HOW TO COMPLETE THIS TASK -
Please return exactly the line that contains "Given: Click the Nodes column header" and every line after it, through the last line of the records below, with no pictures.

::::

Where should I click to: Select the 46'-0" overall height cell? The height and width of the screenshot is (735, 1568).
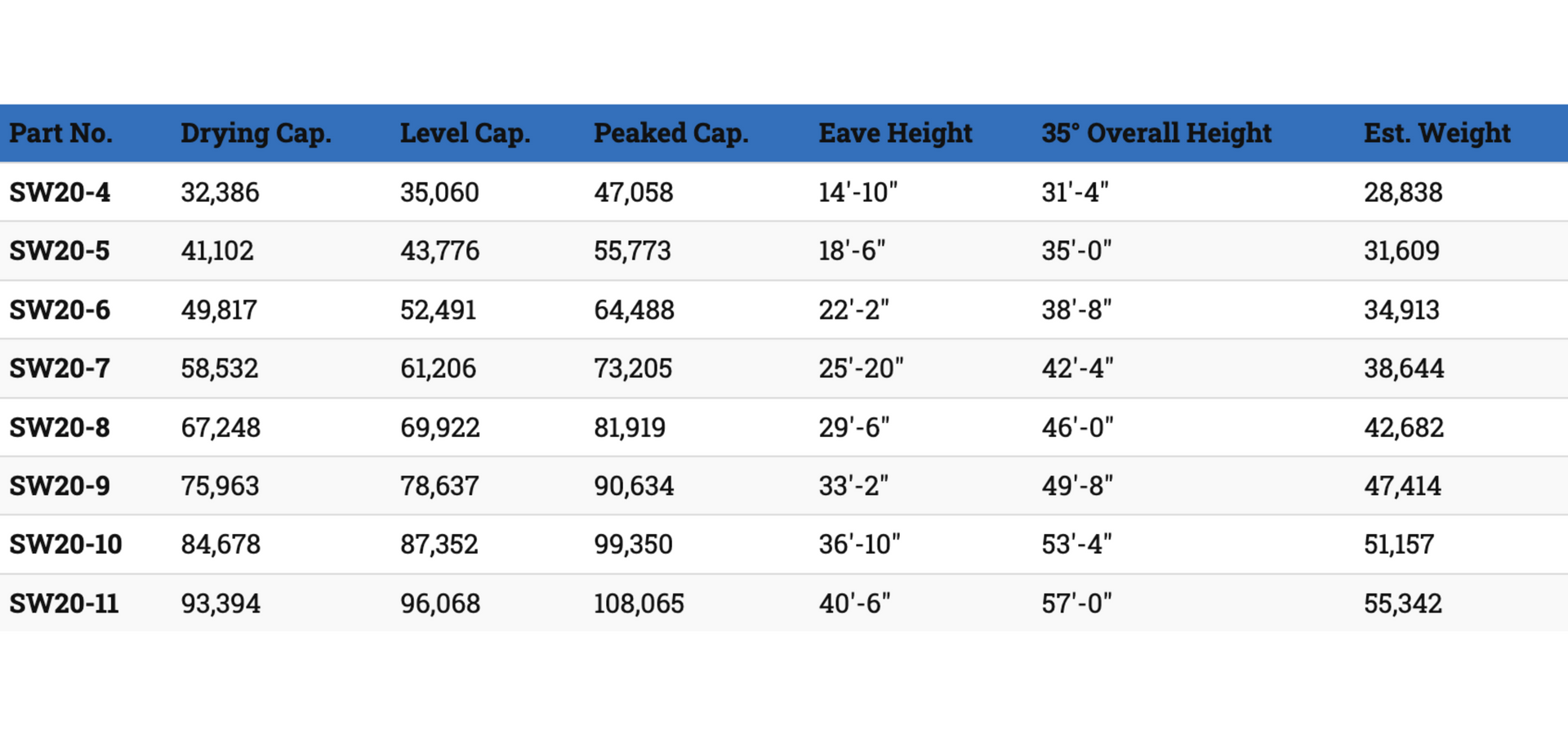1077,428
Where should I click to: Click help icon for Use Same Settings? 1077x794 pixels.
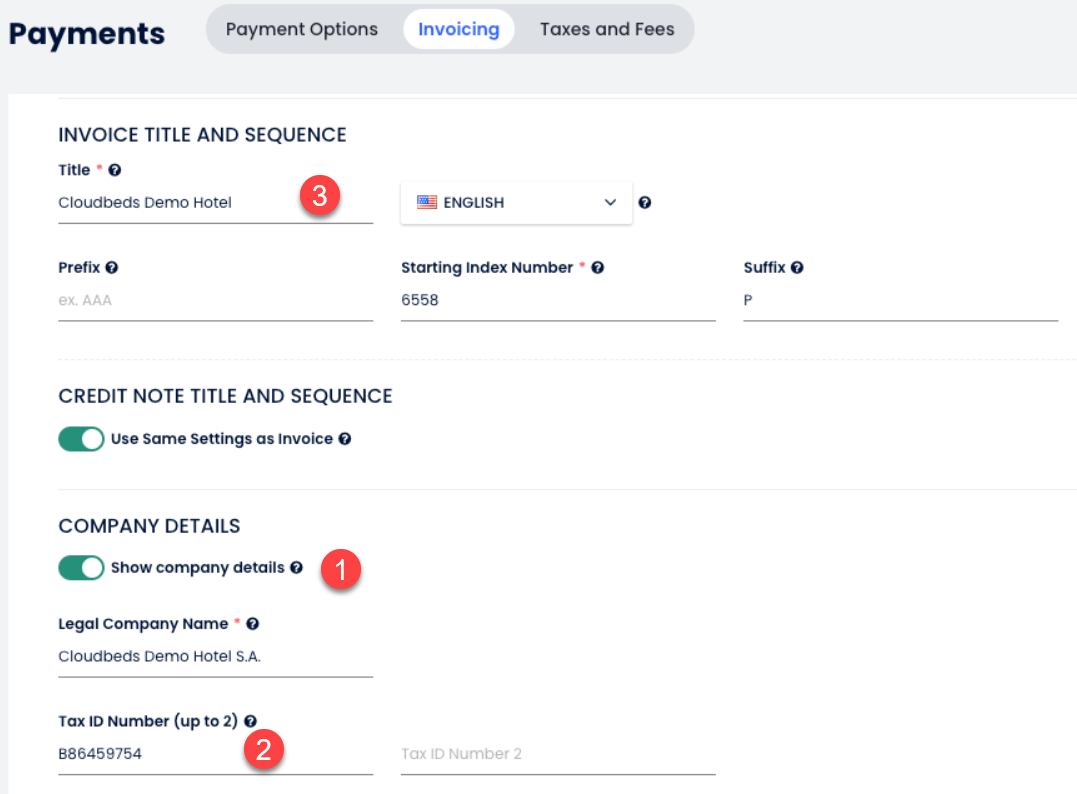[x=345, y=439]
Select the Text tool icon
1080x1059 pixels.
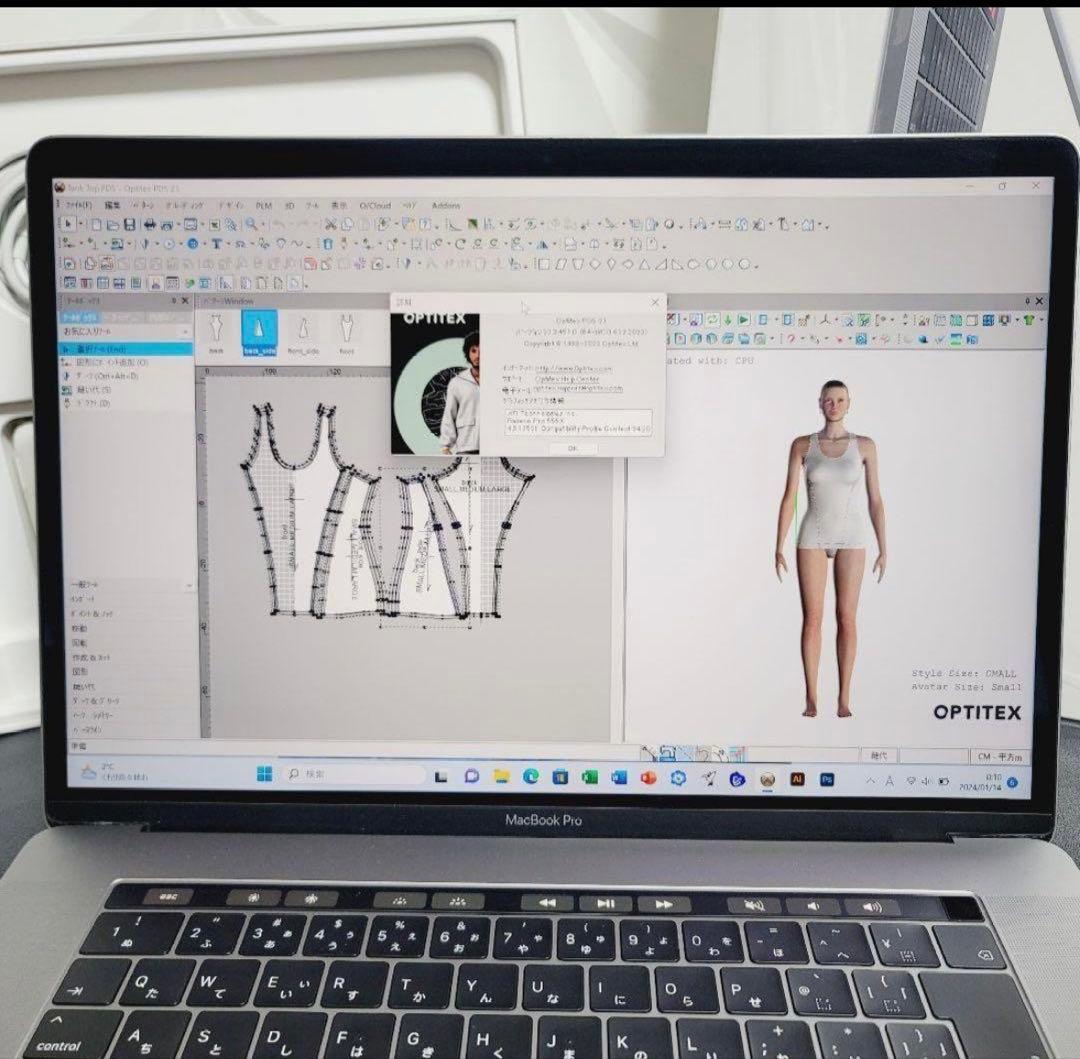point(215,244)
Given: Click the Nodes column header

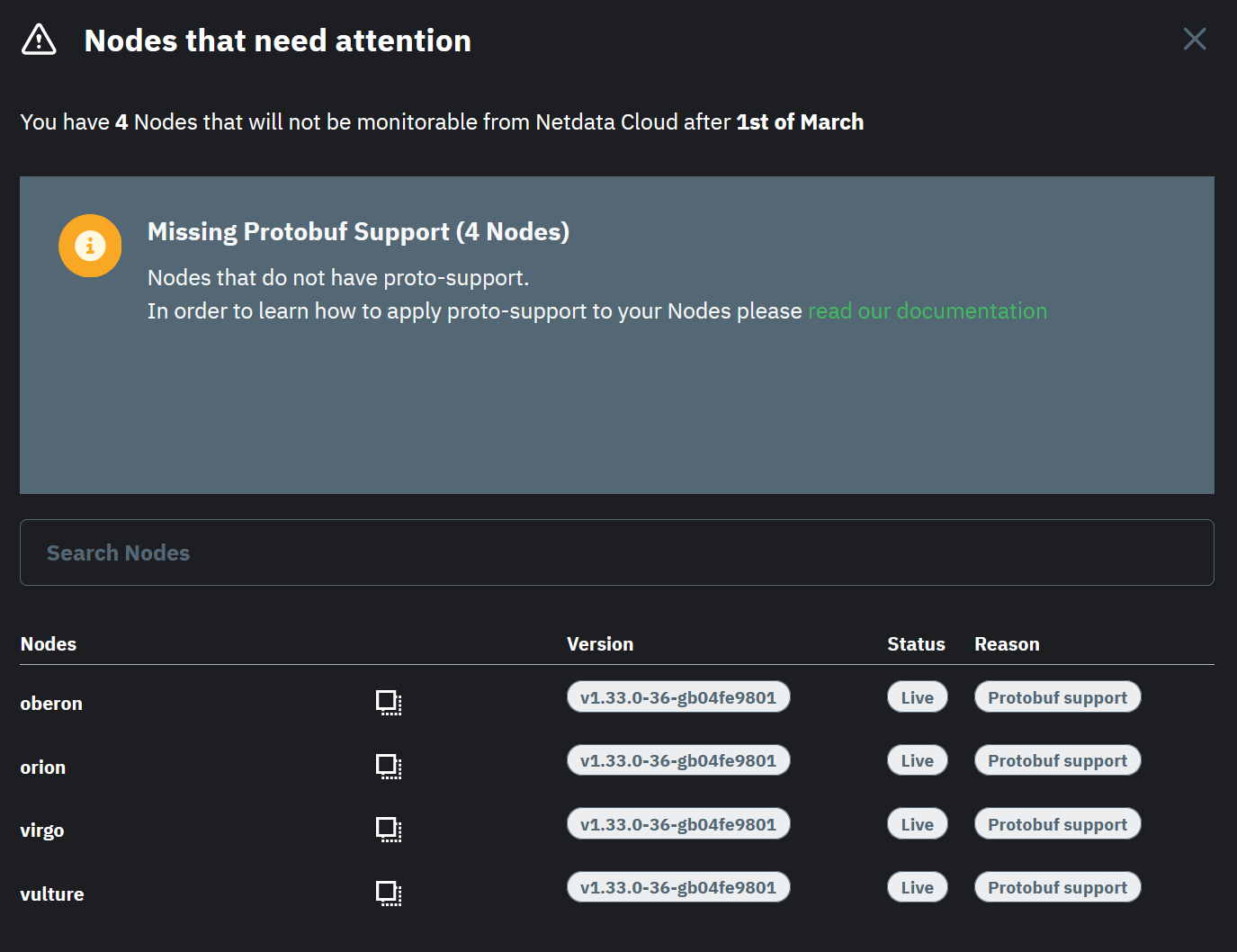Looking at the screenshot, I should [x=48, y=643].
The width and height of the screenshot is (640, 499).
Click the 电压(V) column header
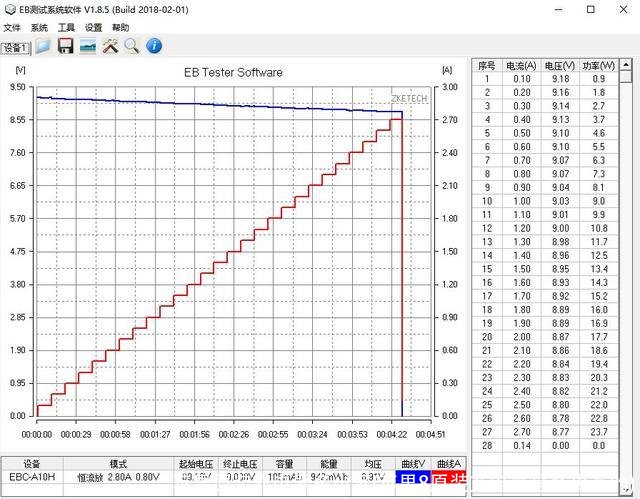coord(560,64)
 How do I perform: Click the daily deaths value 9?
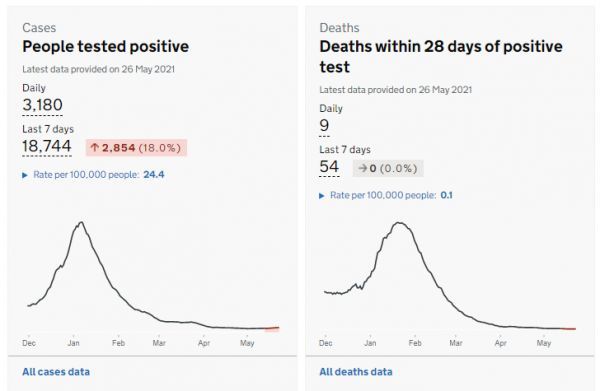(324, 125)
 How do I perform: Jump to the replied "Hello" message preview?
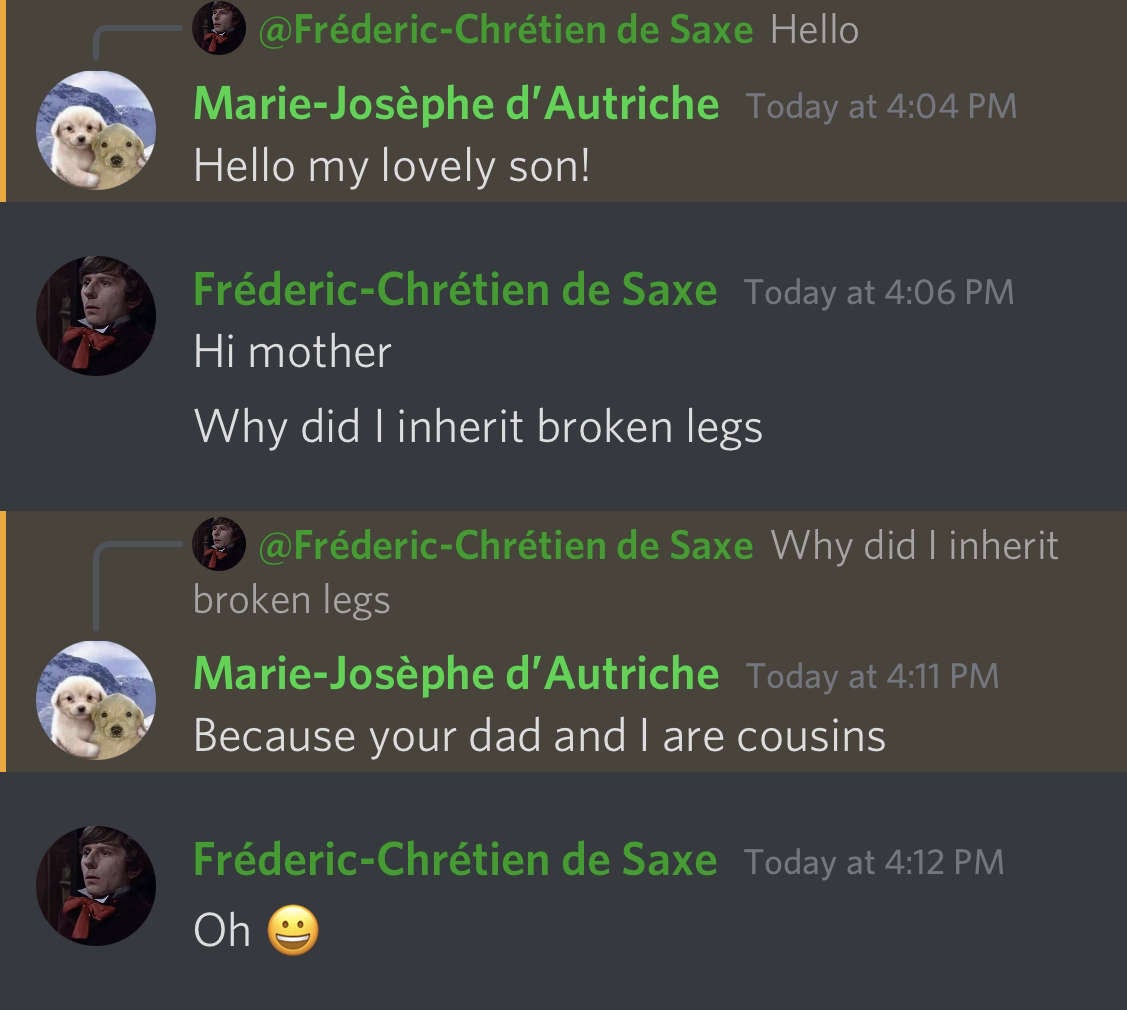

::::

RESULT OF THE EXERCISE -
Given: Click the Nodes column header

Looking at the screenshot, I should [x=48, y=643].
The width and height of the screenshot is (640, 499).
Click the 电压(V) column header
coord(560,64)
 How do I perform: Click the daily deaths value 9?
(324, 125)
 How do I perform: Jump to the replied "Hello" message preview?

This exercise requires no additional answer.